Economic Literacy of Teenagers – by Steven Kyle
Steven Kyle really took me seriously when I offered to post stuff by Angry Bear readers. M. Jed also had a write-up, as did Alex Gorski. Where are the rest of you?
Here’s Steven Kyle’s latest. I suspect some parts of this will look very familiar to those of you have had the opportunity to teach econ in the past few years:
Economic “Literacy” of Teenagers
I teach a large course in principles of economics and often do informal surveys of student opinion to see what sort of notions they arrive with. I guess I have two thoughts – one of them is to find out what the Future of Our Civilization will be like since these kids will be running the show when I am retired and the other is to find out what economic ideas are written on the tabula rasa of the 18 year old mind. Most of them have no previous economics training and are largely telling me what they learned as conventional wisdom at dinner table conversations. I think it is revealing of what their personal experience has been – Even the most aware don’t remember much before around 2000. By far the majority of the students are not future Econ majors. They take the course to fulfill core requirements for their majors but most aren’t going to go much further than Econ 102.
– Here is a not necessarily exhaustive list of some observations:
1. They don’t see the problem with deficits or the national debt. It hasn’t been a problem yet, it is boring and probably most important, they themselves live on credit cards and have happy lives so why shouldn’t the country?
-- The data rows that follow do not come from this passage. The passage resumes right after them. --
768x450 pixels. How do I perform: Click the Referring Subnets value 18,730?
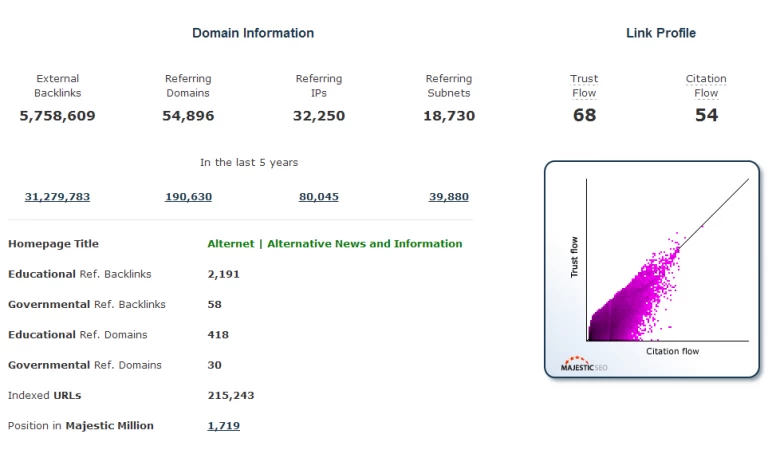449,116
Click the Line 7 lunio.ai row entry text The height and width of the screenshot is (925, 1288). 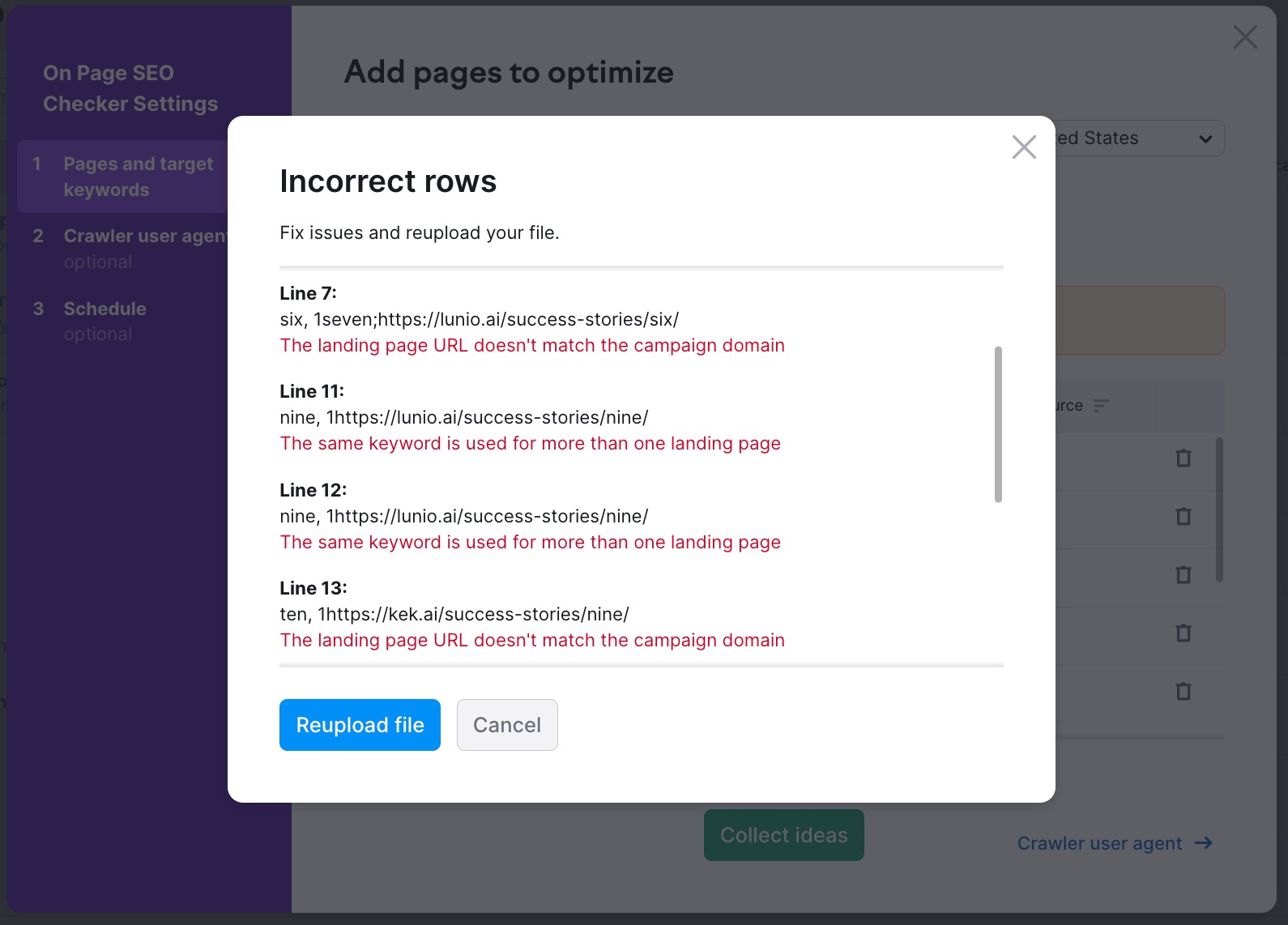(479, 319)
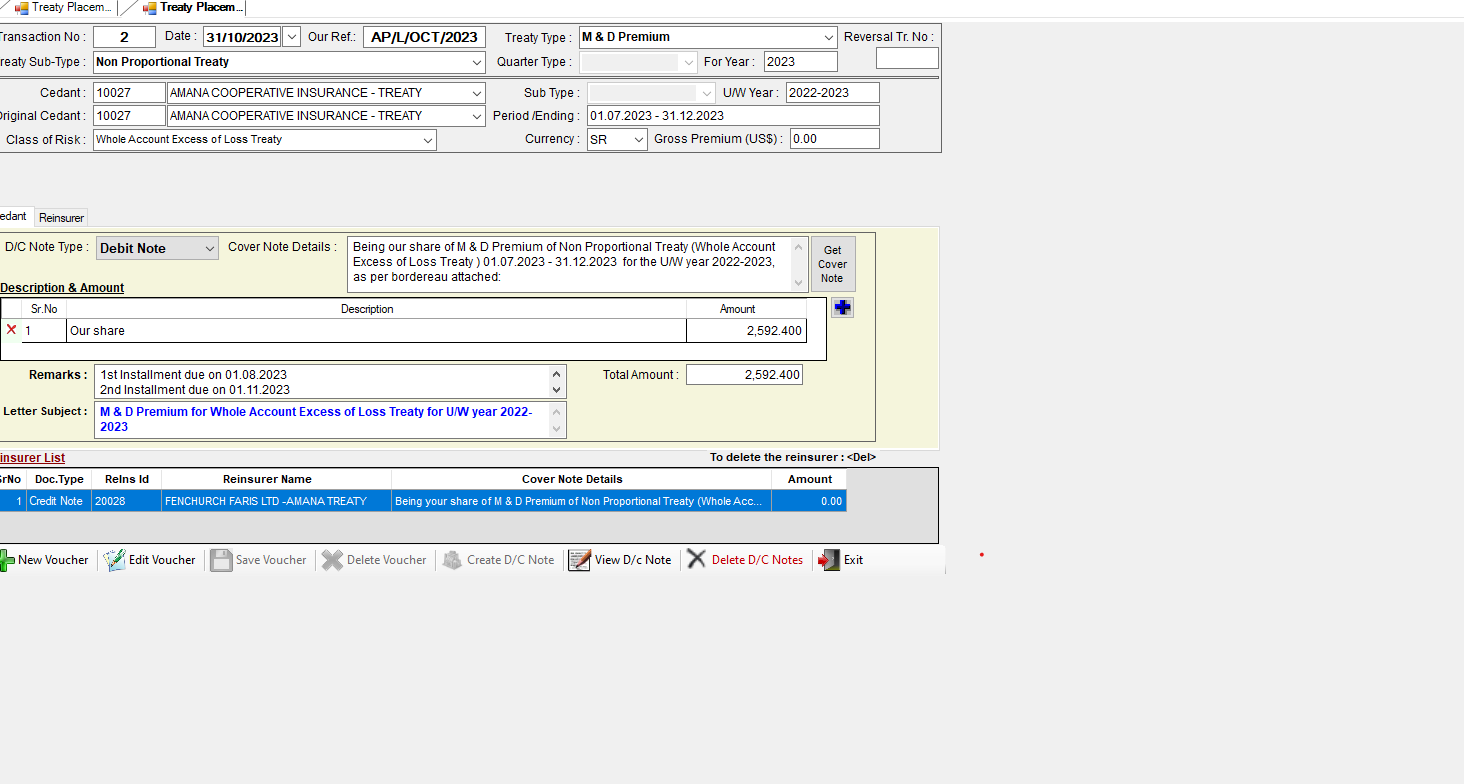Open the Treaty Sub-Type dropdown
Image resolution: width=1464 pixels, height=784 pixels.
[476, 62]
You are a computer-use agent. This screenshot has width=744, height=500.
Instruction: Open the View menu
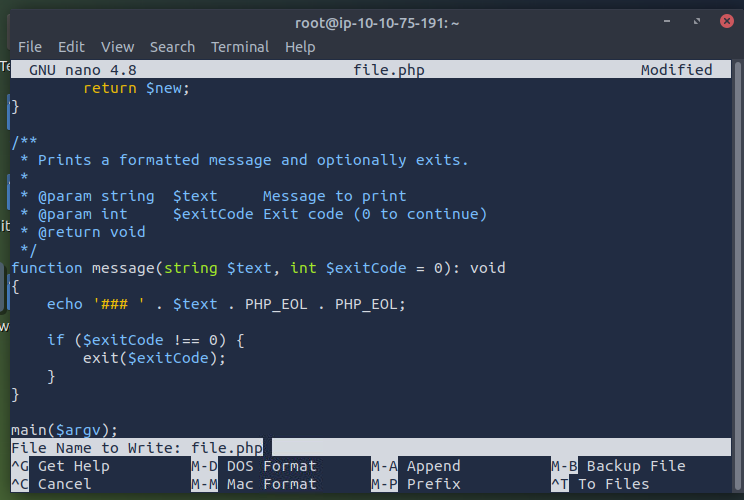click(x=117, y=47)
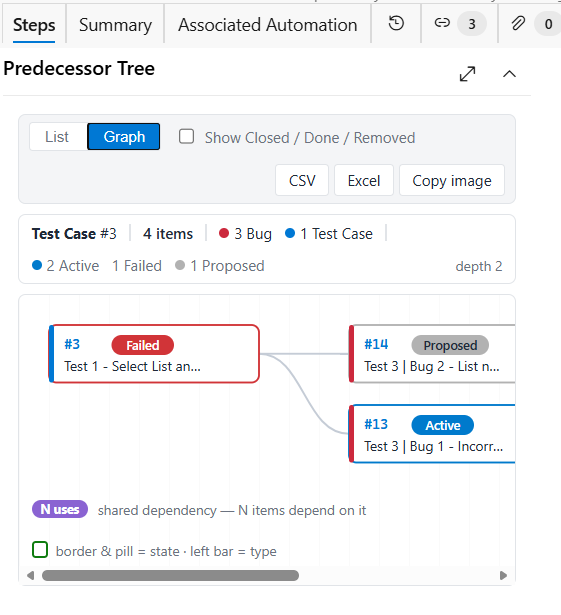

2. Inflation is a completely alien thought to them. We economists are totally convinced of the importance of compound growth rates and what the price index has done over the past few decades but today’s college students (unless they are from Argentina or some other place where inflation is an issue) simply have no experience of it. Prices haven’t gone up more than 2 or 3% a year in their lifetimes so they completely glaze over at being told how important it is to avoid it.
3. They are convinced that Social Security is doomed and there is no way it will be there for them. Many cite the much quoted factoid that the number of workers per retiree is declining. Given these opinions they are mostly in favor of revamping the program since they see it as a tax with no future benefit.
4. International trade is viewed with suspicion. I can make them look at the labels on their clothes all day to demonstrate how important imports are to them and they will still worry about shipping jobs overseas and/or environmental issues. Of course, since I teach them that international trade always has both winners and losers and truth lies in the data maybe I am at fault here. Next time I do the course I think I will ask them if they would be willing to pay 5% more for their clothes if that meant more jobs here in the US. I bet they would do it even if the sum total of the losses far outweighed the gains.
5. There are no Luddites that I can find. Technological change is taken for granted. In fact, it is embraced fervently by all. Today’s college students seem more interested in finding a job making new technologies than worrying about losing jobs because of it.
6. Environmental awareness seems universal. All are against pollution but there is no consensus on what to do about it and no real awareness of, or support for such economistic solutions as tradable permits.
So there you have it. I suspect this is a fairly reasonable barometer of what opinion is among the population a whole or at least among those who are more or less aware but aren’t economists. Comments?